*PROBLEM TO WORK ON:* One line at a time, check the entries below for the word "computer", and copy each line that has it.
** Opening DATA UNDER STUDY block **
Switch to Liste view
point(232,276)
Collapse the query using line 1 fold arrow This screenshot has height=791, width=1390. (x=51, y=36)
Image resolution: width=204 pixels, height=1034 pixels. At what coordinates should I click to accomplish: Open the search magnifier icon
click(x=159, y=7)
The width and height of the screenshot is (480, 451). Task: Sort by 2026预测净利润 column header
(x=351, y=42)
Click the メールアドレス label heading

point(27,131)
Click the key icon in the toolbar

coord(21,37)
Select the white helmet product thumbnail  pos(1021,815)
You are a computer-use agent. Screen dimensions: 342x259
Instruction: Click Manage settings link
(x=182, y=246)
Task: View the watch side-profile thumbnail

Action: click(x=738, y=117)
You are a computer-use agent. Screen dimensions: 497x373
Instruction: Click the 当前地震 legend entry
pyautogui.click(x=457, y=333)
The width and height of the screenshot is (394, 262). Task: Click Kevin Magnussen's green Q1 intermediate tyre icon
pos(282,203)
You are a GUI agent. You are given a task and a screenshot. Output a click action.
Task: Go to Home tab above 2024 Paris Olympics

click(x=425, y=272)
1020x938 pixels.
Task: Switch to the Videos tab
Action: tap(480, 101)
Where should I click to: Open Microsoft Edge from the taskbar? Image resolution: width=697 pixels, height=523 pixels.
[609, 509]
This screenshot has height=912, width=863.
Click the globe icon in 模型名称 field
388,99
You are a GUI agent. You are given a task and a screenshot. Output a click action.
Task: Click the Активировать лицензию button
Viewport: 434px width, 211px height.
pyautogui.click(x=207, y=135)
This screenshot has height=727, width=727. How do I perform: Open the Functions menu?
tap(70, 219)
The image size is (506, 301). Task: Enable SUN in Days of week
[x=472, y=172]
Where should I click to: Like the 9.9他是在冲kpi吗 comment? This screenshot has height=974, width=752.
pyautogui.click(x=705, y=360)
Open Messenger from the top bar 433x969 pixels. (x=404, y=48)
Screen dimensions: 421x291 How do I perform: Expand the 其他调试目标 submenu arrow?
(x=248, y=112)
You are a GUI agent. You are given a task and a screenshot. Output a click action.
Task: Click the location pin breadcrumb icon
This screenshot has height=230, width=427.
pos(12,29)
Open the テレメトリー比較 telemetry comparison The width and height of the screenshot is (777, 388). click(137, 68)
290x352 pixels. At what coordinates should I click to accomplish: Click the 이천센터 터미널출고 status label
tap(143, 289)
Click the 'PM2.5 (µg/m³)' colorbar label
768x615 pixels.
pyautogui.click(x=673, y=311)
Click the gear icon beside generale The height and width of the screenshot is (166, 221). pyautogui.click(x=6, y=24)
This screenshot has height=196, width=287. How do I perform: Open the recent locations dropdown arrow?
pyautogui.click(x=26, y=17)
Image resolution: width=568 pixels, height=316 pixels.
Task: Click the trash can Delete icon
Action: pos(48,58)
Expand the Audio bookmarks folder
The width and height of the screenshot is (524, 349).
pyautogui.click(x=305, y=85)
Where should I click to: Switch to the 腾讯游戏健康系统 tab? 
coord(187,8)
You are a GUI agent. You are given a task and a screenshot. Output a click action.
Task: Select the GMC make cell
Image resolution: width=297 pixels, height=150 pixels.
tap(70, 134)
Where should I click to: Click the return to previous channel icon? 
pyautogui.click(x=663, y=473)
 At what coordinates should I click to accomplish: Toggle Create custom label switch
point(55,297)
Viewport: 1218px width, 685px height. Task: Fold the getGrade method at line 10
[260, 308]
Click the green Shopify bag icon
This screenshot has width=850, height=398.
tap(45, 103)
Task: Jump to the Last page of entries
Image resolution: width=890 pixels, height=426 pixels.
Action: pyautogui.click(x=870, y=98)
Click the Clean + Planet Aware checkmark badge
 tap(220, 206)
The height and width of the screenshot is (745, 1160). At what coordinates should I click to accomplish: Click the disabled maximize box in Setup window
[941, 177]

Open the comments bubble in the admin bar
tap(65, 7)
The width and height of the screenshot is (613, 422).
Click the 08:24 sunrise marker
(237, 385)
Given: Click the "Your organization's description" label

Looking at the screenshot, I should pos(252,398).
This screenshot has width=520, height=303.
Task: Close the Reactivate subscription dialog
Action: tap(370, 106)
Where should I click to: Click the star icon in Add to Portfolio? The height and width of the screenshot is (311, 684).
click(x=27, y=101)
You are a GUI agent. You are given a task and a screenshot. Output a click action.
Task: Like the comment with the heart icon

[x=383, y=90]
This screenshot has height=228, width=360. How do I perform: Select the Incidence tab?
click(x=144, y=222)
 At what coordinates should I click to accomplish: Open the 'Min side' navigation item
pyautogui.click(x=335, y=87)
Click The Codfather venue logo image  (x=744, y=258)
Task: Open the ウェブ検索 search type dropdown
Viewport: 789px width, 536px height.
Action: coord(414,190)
** Closing DATA UNDER STUDY block **
*SOLUTION FOR THIS EXERCISE:*
You are a computer-use agent. Screen dimensions: 342x259
You are a computer-use agent. Screen dimensions: 497x373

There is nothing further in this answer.